■ **YOUR GOAL**
Below are some records. Quote exactly the lines from the one that contains "Screen dimensions: 880x524" through the last, both included, and leave out the pictures.

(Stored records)
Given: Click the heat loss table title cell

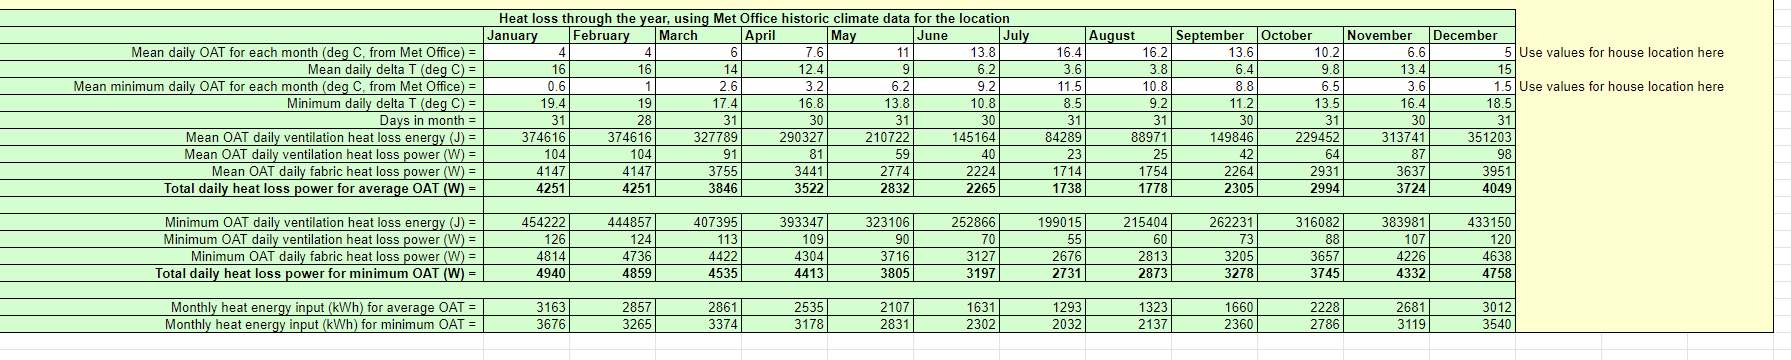Looking at the screenshot, I should point(755,18).
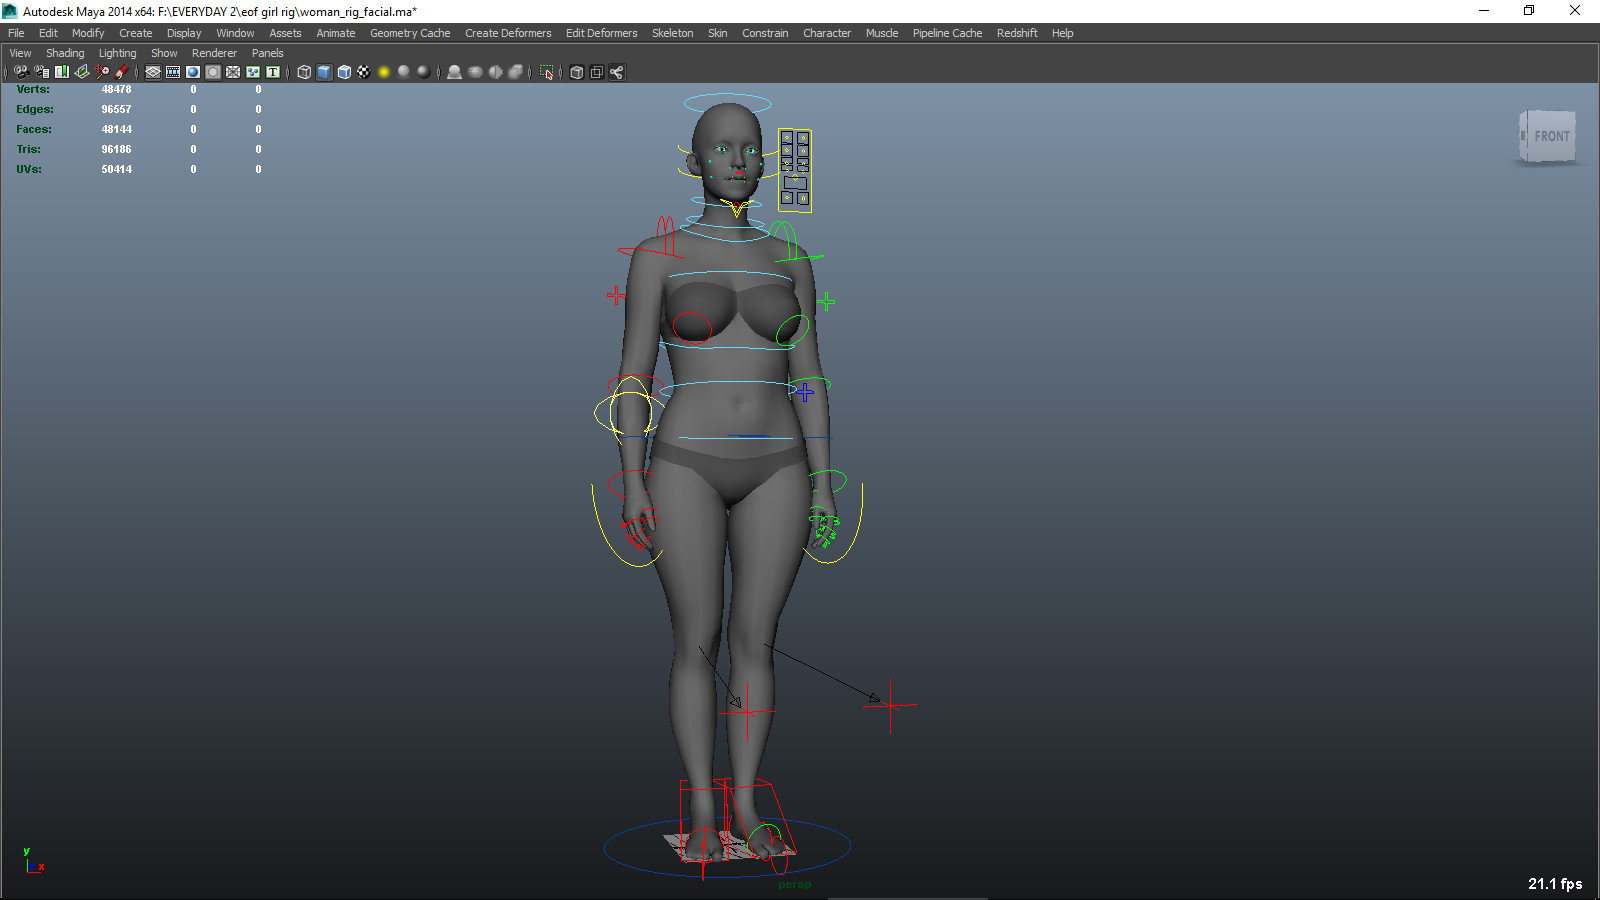Open the Skeleton menu

672,33
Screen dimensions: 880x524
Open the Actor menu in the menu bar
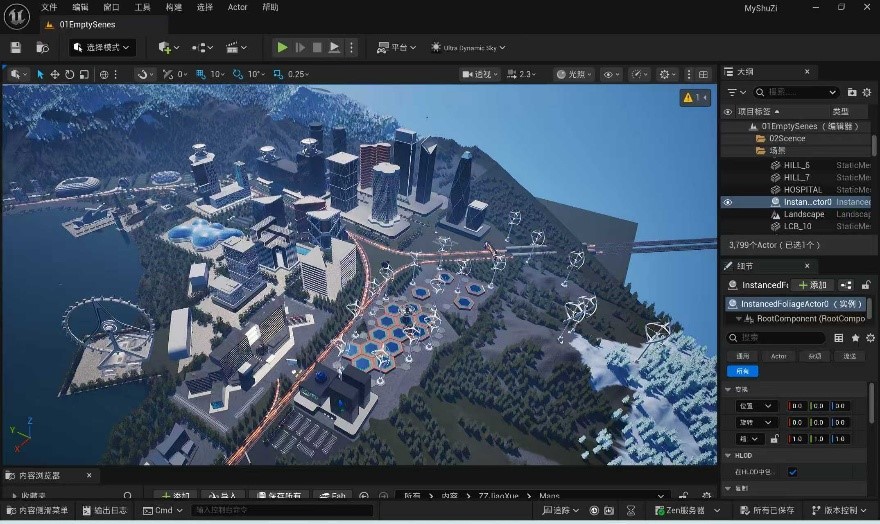(x=237, y=7)
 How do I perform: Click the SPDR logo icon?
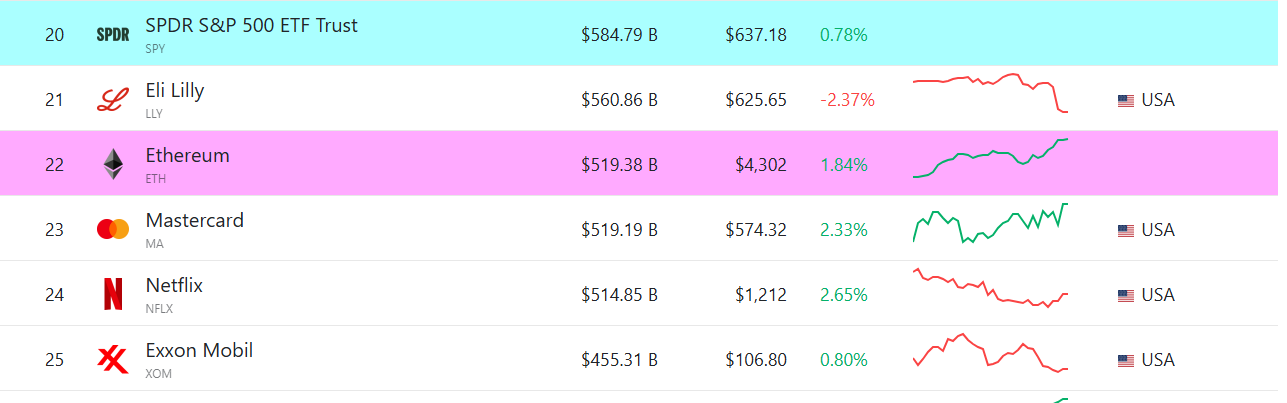(x=113, y=35)
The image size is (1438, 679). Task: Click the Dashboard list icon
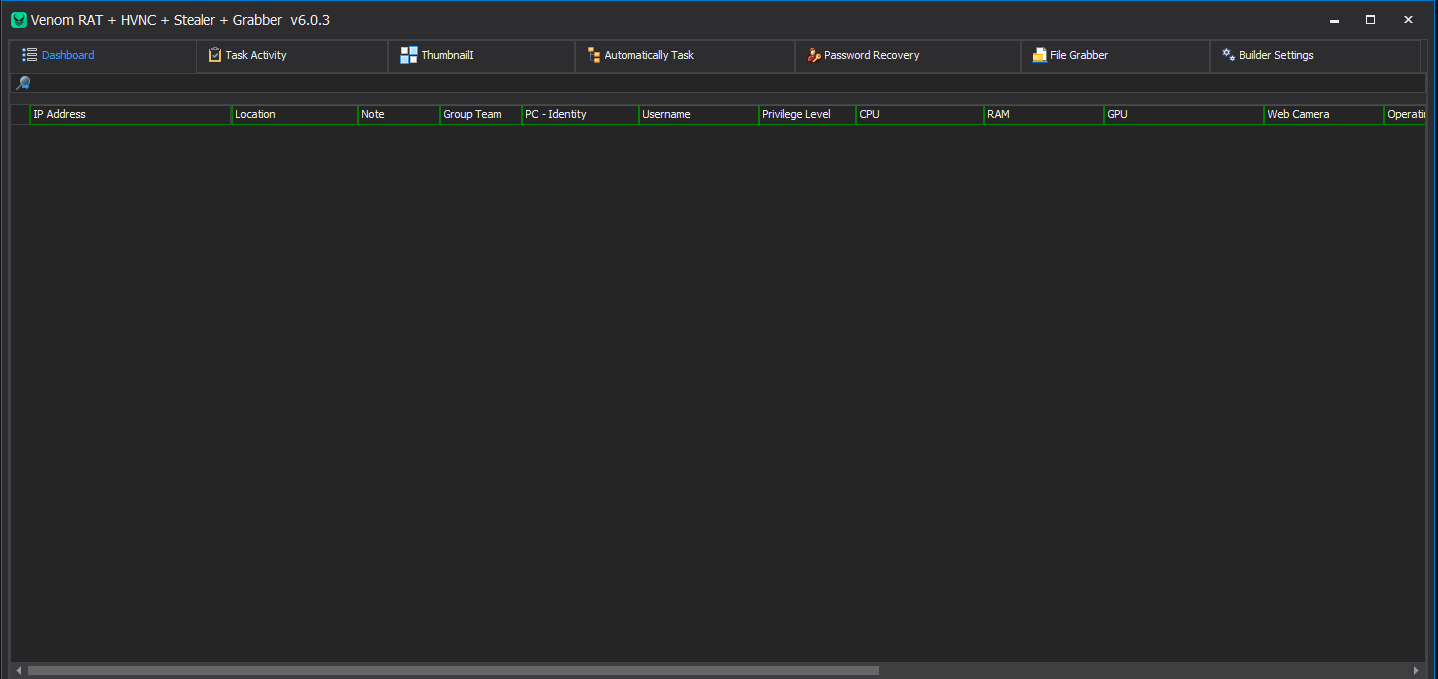30,55
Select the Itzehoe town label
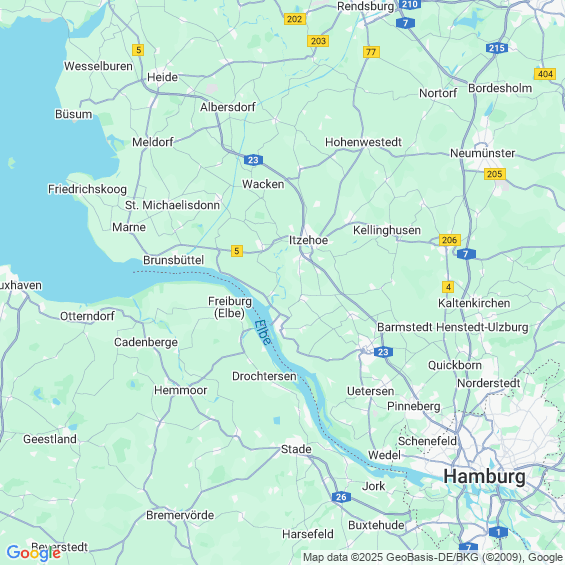 point(308,240)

■ **TASK RESPONSE**
Screen dimensions: 880x524
Open the Actor menu in the menu bar
(x=237, y=7)
 How do I perform: Click the SPDR logo icon?
(x=113, y=35)
The image size is (1438, 679). Task: Click the Dashboard list icon
30,55
Select the Itzehoe town label
 point(308,240)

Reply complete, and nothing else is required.